Mais en termes de changement de logique – de l'enseignement à l'apprentissage – j'ai la conviction que l'animation pédagogique ne pourra se dispenser de cette obligation coopérative (enseignants-animateurs) de mener une analyse réflexive des pratiques. Non pas tellement en termes d'efficacité ou de créativité pédagogique ou de rapport coût/bénéfices ou de validité technique ou de… Il s'agit de mener une réflexion en profondeur sur les implications éthiques, psychologiques, sociologiques des pratiques privilégiées. Peut-être, sans y prendre garde, entretenons-nous d'ailleurs un malentendu avec les enseignants. N'avons-nous pas trop tendance à mettre en avant le côté "technique" des réformes et des innovations? Insistons-nous suffisamment sur ce nécessaire travail sur soi (singulier et collectif)? Osons-nous (avec stratégie certes, mais néanmoins clairement) "annoncer la couleur" quand on sait que le premier "outil de travail" de l'enseignant est sa personne elle-même et que l'essentiel de sa pédagogie passe d'abord par le regard qu'il jette sur lui-même, sur l'élève, sur le savoir? Que ces trois éléments n'existent pas en eux-mêmes, mais sont obligatoirement "déformés", mais tout autant formateurs par le point de vue qui les habite.
Mener un tel travail avec les enseignants suppose donc de clarifier le contrat qui nous lie quand nous travaillons ensemble. Une autre condition essentielle pour pouvoir mener une telle réflexion avec des collègues réside évidemment dans le fait de se l'appliquer d'abord à soi-même.
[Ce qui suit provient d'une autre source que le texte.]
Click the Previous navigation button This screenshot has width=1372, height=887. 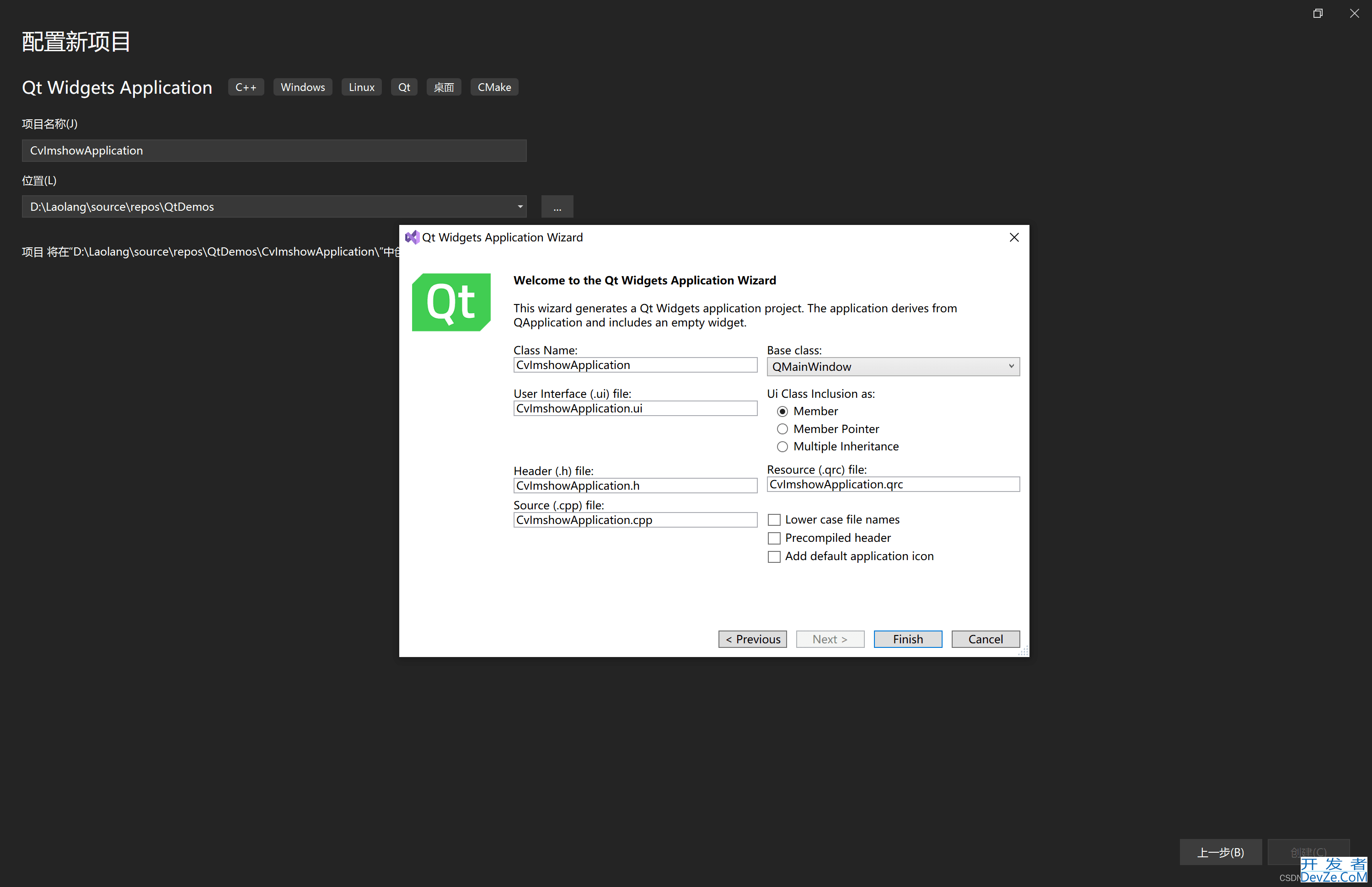click(x=753, y=638)
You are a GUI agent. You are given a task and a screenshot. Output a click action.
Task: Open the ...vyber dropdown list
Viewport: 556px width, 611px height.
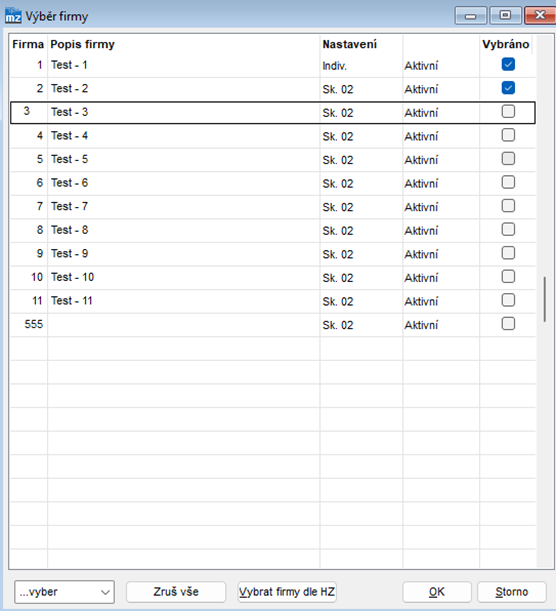64,592
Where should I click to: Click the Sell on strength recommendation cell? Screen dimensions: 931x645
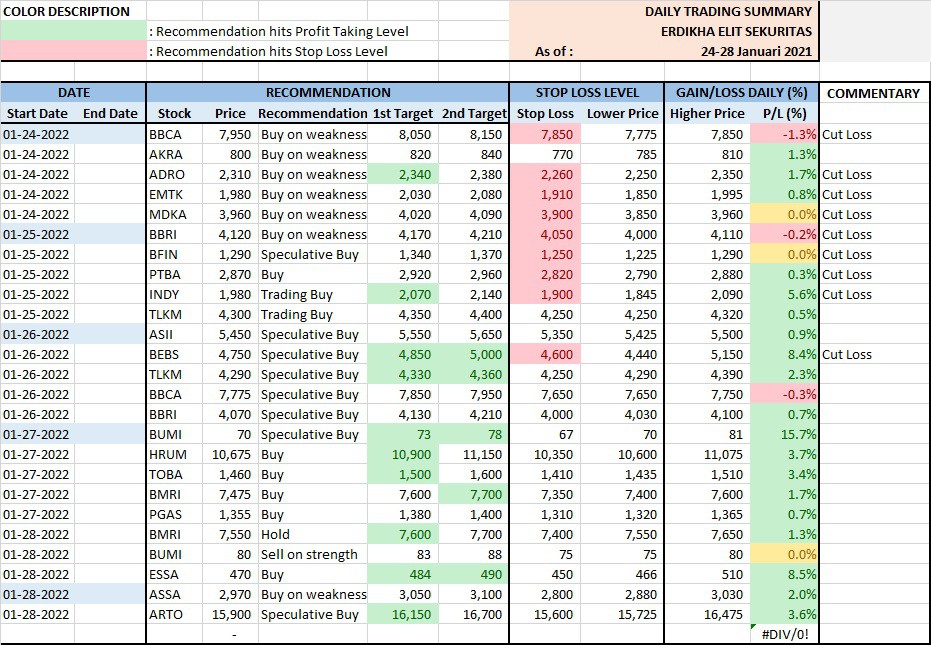pos(309,554)

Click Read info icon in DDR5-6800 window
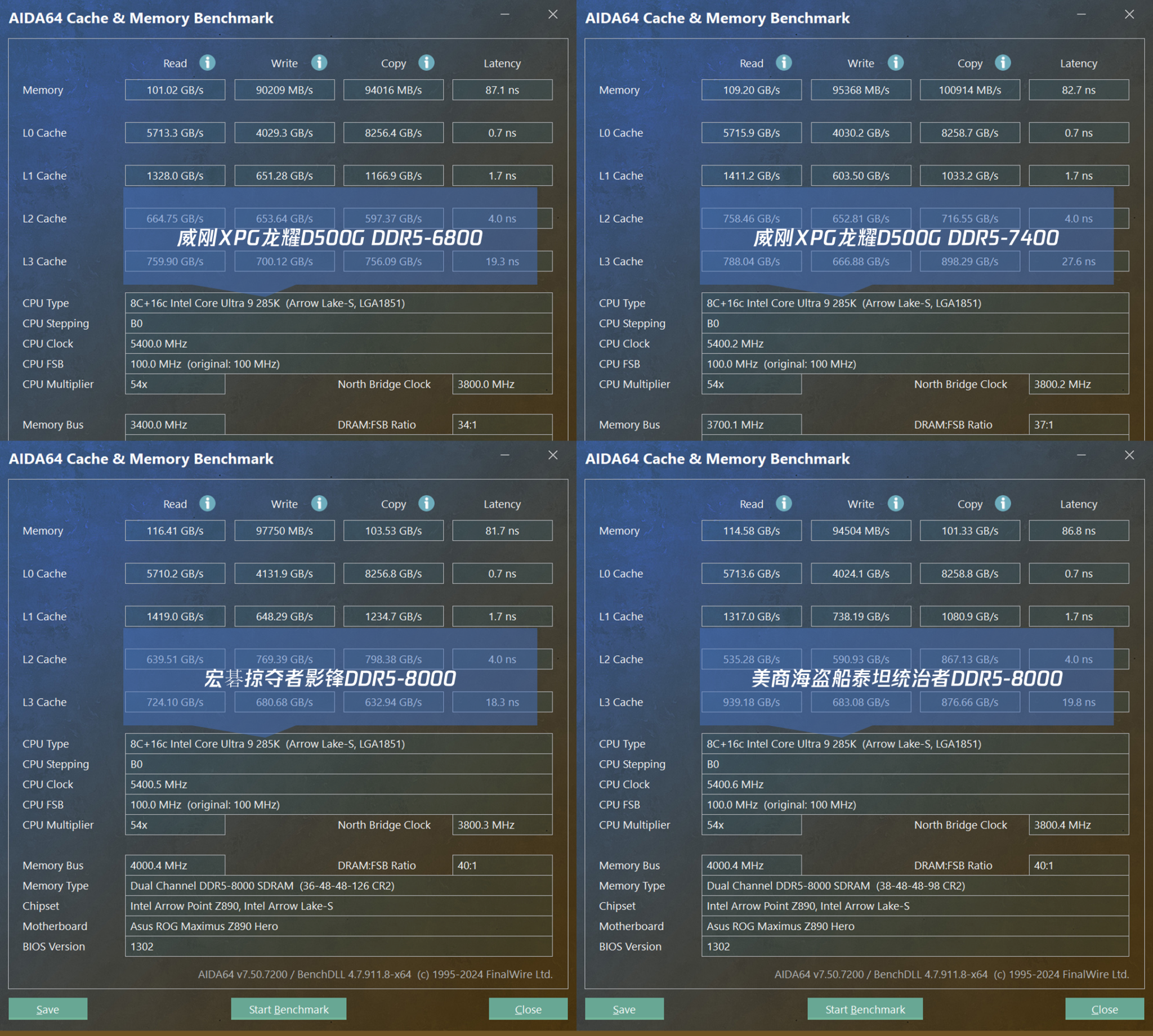(207, 62)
Dans le respect des personnes, arriver à mener en tant qu'animateur une telle analyse réflexive avec des groupes d'enseignants pourra m'amener à "sentir qu'ils vont me faire un bon travail". Qu'est-ce que cela signifie pour moi?

François TEFNIN




Article paru dans La lettre de l'animation pédagogique (du diocèse de Liège) N° 4, janvier 1997.
[1] Encore appelé prophétie autoréalisatrice, l'effet Pygmalion désigne l'influence sur l'évolution scolaire d'un élève d'hypothèses sur les aptitudes de celui-ci et notamment des attentes des enseignants à son égard.